Repository associated with the biosynthetic gene cluster analysis of Enterococcal species associated with HCT patients.
Copyright (C) 2017, Robin Shields-Cutler and Gabe Al-Ghalith
These programs are free software: you can redistribute them and/or modify
them under the terms of the GNU General Public License as
published by the Free Software Foundation, either version 3 of the
License, or (at your option) any later version.
This content is distributed in the hope that it will be useful,
but WITHOUT ANY WARRANTY; without even the implied warranty of
MERCHANTABILITY or FITNESS FOR A PARTICULAR PURPOSE. See the
GNU General Public License for more details.

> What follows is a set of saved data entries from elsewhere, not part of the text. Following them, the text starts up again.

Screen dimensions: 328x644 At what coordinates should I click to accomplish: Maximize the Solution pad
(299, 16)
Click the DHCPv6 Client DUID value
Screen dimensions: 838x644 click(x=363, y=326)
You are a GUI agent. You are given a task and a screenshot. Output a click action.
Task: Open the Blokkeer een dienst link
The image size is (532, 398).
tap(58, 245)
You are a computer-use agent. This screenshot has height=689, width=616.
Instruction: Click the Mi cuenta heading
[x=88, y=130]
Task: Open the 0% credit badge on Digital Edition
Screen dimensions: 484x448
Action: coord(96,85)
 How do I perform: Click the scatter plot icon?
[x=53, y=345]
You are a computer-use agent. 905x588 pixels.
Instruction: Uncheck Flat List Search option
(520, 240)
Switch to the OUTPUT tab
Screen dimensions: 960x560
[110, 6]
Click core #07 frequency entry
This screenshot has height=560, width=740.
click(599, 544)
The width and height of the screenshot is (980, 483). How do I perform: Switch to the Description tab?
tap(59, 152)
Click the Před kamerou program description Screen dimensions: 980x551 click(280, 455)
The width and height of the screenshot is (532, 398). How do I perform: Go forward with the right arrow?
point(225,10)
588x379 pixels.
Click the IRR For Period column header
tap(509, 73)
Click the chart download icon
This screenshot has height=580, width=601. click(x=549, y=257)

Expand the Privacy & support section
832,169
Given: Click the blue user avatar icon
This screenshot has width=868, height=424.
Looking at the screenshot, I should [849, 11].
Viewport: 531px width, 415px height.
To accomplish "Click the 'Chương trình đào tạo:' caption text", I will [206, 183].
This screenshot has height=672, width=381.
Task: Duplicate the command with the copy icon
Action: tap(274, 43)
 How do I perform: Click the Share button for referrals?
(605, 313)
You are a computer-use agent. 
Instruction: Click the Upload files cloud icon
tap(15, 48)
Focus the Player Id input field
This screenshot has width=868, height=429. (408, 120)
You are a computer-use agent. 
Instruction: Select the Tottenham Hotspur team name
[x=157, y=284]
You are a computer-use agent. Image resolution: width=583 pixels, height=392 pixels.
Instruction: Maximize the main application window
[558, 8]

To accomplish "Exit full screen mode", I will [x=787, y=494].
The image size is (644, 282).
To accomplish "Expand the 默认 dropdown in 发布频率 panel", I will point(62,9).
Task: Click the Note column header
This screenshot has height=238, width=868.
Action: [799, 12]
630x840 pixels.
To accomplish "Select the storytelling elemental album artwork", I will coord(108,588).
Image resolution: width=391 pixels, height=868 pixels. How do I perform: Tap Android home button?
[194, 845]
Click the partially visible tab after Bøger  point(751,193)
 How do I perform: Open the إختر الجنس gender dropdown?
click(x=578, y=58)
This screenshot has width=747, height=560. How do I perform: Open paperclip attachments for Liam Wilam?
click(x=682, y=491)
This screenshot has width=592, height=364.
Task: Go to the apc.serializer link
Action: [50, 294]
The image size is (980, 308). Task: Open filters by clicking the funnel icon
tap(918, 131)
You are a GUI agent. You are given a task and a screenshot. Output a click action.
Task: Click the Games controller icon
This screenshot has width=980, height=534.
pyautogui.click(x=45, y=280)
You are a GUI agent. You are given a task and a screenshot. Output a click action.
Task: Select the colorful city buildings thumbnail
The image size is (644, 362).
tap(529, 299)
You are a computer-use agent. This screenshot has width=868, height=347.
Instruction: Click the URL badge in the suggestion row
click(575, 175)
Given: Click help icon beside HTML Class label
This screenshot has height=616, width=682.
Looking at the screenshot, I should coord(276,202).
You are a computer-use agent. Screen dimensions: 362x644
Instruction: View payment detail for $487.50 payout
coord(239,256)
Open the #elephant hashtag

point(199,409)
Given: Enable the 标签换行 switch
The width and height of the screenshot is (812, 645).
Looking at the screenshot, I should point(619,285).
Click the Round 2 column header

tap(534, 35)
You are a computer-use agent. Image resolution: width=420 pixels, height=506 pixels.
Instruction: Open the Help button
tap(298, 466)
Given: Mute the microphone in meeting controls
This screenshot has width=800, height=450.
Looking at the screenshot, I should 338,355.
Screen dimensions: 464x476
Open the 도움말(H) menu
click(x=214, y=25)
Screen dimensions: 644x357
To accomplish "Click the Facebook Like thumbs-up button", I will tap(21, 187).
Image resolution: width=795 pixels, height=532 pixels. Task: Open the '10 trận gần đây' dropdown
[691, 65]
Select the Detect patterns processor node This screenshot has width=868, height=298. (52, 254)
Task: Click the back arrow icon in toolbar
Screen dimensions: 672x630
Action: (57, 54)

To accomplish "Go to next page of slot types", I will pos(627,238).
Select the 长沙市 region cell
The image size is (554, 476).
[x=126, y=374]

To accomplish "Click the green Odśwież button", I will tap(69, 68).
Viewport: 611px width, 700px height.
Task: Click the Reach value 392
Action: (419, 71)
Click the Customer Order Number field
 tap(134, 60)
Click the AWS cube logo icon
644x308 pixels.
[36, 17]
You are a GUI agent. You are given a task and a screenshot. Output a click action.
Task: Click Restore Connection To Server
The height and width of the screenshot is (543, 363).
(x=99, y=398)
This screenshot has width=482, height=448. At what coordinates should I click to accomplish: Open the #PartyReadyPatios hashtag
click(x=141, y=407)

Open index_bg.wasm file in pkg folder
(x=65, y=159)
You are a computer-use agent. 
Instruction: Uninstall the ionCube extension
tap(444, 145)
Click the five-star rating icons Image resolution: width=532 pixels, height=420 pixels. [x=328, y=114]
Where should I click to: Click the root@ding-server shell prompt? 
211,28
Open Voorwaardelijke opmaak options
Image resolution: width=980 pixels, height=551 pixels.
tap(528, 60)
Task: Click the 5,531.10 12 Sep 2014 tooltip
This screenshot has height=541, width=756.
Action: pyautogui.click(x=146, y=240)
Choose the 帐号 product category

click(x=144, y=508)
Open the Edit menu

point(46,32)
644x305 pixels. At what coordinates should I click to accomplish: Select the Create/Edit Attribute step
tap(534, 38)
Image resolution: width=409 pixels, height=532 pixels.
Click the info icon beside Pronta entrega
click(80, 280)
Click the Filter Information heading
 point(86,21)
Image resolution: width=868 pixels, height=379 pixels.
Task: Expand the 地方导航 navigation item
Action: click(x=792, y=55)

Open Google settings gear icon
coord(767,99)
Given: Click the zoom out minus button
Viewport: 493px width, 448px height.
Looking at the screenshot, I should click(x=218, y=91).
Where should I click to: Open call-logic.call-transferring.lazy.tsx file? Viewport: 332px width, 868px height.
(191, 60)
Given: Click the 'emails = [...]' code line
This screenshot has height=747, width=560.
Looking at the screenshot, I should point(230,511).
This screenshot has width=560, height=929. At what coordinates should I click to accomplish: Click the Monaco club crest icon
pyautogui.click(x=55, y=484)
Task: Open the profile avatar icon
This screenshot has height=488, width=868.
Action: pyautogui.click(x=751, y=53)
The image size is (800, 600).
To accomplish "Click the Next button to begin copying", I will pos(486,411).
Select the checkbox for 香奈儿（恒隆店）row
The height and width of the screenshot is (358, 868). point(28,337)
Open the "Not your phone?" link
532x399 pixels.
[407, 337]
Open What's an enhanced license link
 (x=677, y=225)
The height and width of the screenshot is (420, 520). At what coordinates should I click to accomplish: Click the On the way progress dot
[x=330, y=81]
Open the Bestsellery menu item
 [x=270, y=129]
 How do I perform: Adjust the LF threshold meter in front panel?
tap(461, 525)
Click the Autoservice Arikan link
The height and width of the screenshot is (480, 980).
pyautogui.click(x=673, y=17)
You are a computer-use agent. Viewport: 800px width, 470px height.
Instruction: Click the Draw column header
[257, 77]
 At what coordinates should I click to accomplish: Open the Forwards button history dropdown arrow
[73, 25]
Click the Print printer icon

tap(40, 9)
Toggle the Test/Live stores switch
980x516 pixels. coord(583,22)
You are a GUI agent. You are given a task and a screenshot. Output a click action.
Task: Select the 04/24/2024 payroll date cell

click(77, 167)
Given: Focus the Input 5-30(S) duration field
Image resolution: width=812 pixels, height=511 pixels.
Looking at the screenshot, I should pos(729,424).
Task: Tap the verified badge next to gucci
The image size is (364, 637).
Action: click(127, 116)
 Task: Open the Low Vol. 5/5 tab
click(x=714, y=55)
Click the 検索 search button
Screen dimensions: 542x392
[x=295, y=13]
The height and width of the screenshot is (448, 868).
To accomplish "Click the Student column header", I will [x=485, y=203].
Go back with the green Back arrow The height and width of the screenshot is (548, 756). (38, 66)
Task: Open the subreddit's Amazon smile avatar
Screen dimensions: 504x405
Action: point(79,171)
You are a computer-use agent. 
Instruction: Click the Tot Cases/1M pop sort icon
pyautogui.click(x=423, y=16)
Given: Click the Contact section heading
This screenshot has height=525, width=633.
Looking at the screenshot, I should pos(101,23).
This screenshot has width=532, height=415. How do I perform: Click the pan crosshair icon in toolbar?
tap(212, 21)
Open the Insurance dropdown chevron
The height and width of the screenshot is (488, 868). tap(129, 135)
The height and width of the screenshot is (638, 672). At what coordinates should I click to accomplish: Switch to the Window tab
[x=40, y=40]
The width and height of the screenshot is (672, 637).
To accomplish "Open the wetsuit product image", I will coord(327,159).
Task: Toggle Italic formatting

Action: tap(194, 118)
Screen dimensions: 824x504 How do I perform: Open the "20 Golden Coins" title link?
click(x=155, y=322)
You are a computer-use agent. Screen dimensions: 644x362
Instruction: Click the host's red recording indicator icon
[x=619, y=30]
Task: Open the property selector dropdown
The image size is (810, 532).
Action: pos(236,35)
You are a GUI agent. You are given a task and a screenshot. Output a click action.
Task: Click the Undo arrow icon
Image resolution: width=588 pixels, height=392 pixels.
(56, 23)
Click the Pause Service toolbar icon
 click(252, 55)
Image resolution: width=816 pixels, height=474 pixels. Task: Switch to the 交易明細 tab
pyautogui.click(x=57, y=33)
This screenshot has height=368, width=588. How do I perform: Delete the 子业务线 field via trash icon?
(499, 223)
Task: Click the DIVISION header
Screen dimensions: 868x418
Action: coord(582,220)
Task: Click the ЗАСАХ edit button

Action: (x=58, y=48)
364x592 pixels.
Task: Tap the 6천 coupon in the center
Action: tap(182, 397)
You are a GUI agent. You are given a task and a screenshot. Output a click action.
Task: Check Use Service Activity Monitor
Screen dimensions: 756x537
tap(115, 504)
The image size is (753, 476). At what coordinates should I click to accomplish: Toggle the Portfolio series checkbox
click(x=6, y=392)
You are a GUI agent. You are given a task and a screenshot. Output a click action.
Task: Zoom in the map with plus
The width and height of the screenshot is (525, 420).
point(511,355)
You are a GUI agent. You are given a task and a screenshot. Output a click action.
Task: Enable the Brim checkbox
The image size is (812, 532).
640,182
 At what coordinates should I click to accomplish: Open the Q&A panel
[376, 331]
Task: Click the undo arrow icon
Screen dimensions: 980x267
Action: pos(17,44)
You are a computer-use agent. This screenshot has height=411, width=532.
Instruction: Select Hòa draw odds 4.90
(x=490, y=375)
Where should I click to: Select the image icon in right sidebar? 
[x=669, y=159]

These analyses were carried out, and have only been tested, on Mac OSX 10.11.6, except where noted below.
Genome files were downloaded via FTP from the NCBI Reference Sequence Database. For information on which strains, see the strain mapping data file in this repo, which contains the RefSeq ID and annotated strain name for each assembly (i.e. not all are "complete" level genomes). Strain names and mappings to NCBI Refseq identifiers are provided in the data directory in this repo.
A local Linux server installation of antiSMASH v3.0 was used to predict biosynthetic gene clusters (BGCs)1, using the following basic command line structure:
run_antismash.py
[genome_fna]
--outputfolder [results_dir]
--inclusive --clusterblast --asf --disable-BioSQL
--disable-svg --disable-embl --disable-write_metabolicmodel
--disable-xls --disable-html --disable-BiosynML
The extracted amino acid coding sequences were concatenated and compared "all-vs-all" using the command line tool for BLAST in Anaconda. We generated a custom blast protein database from the amino acid sequences and queried the database with the same set of sequences (e-value cutoff of 7x10-10). Custom C software was used to evaluate the identity and compositional similarity between every two BGCs, generating an all-vs-all square matrix, where each row/column is a single BGC and the matrix value represents the identity score scaled by the amount of homologous gene overlap. Therefore, a perfect self-self match scores 100, while very dissimilar pathways would score 0.
From here, the matrix was converted to long format in R, then de-replicated, fully annotated using the above strain map, and filtered at a specific similarity threshold in a custom Python script, here. The resulting table was used to generate the networks in Cytoscape v3.4.0.
References:
1 Weber T, Blin K, Duddela S, Krug D, Kim HU, Bruccoleri R, Lee SY, Fischbach MA, Müller R, Wohlleben W, Breitling R. (2015). antiSMASH 3.0—a comprehensive resource for the genome mining of biosynthetic gene clusters. Nucleic acids research, 43(W1), W237-W243.